Stock price range$130-145
Avg monthly premium2.5-4.0%
Annualized return30-48%
IV rankHigh (60-80)
Options liquidityExcellent
Dividend yield0.03%

See the full NVDA case study at /stocks/nvda-covered-calls-cash-secured-puts for a sample trade and full strategy breakdown.

Four strategies that work on NVDA

NVDA options FAQ

What is the best strike price for a NVDA covered call?

On NVDA, target 12-18% out of the money at 0.10-0.20 delta. On a very high-volatility stock like this, closer-to-the-money strikes chase premium but spike assignment probability to uncomfortable levels.

How much premium can I collect selling calls on NVDA?

Typical monthly premium on NVDA is 3.5-6.0% of position value, annualizing to 42-72% when you roll every cycle. Earnings months can pay 2-3x the normal rate because of elevated IV.

What is the best delta for a NVDA cash-secured put?

A delta of 0.10-0.20 on NVDA balances premium income with assignment probability. Lower delta is warranted here because a single gap down can drop the stock 10%+

How much cash do I need to sell a put on NVDA?

Cash required is 100 × strike price. For NVDA, that's roughly $5,000-$20,000 per contract at a typical strike. Most brokers let you use margin, but for a true cash-secured put you set aside the full amount.

Is NVDA a good stock for the wheel strategy?

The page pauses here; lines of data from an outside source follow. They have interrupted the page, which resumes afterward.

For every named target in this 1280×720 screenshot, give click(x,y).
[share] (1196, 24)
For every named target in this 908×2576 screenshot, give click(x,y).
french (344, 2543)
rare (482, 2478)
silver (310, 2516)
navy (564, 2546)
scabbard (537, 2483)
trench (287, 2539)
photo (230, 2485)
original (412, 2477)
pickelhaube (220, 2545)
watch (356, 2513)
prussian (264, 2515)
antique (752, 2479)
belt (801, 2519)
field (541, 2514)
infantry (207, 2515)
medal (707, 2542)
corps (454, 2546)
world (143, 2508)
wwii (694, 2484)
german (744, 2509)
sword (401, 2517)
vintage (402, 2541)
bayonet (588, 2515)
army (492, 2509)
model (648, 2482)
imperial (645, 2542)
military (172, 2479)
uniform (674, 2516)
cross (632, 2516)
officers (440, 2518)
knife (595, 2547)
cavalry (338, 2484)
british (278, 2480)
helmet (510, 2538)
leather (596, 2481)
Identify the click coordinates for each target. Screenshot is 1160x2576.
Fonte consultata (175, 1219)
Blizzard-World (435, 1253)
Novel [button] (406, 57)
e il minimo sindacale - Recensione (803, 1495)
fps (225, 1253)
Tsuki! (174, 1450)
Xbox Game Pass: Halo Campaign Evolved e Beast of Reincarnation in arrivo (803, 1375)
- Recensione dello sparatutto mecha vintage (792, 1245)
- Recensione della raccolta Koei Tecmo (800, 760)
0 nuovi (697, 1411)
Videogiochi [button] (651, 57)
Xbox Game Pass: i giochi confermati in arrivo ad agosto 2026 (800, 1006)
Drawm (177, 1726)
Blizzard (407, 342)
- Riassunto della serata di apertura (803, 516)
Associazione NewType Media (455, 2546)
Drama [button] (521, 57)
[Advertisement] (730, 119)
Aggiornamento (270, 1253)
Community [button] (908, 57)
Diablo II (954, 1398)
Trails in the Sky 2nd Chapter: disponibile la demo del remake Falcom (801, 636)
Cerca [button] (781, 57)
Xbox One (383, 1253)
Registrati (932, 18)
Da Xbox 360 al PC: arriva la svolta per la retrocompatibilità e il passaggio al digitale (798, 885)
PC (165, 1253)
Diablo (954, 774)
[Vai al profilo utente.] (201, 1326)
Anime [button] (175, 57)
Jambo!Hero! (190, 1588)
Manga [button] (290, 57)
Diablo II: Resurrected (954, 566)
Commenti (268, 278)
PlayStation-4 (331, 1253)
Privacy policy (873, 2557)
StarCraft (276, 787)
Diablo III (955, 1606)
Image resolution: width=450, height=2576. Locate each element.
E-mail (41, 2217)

NVDA is excellent for the wheel because of its penny-wide spreads and elevated IV (high premium, higher assignment risk). It also pays a dividend, which you continue collecting while holding the shares between wheel legs.

Can you run a poor man's covered call on NVDA?

Yes. Buy a 0.80+ delta LEAPS on NVDA dated 12-18 months out as your synthetic long, then sell short-dated calls 12-18% above the stock at 0.10-0.20 delta. Capital tied up drops from $5,000-$20,000 to roughly 30-50% of that — a meaningful improvement when the share price is a mid-range share price.

What expiration should I use for NVDA options strategy trades?

Use 14-28 DTE so you can react to sharp IV crushes and moves as a default for NVDA. Shorter expirations let you react to IV resets and price gaps.

Is NVDA suitable for beginners selling options?

Yes — it's a well-known, liquid name with established options markets, which is what beginners need.

Run the numbers on NVDA yourself

Use the free OptionsPilot calculator to price covered calls and cash-secured puts on NVDA with live quotes.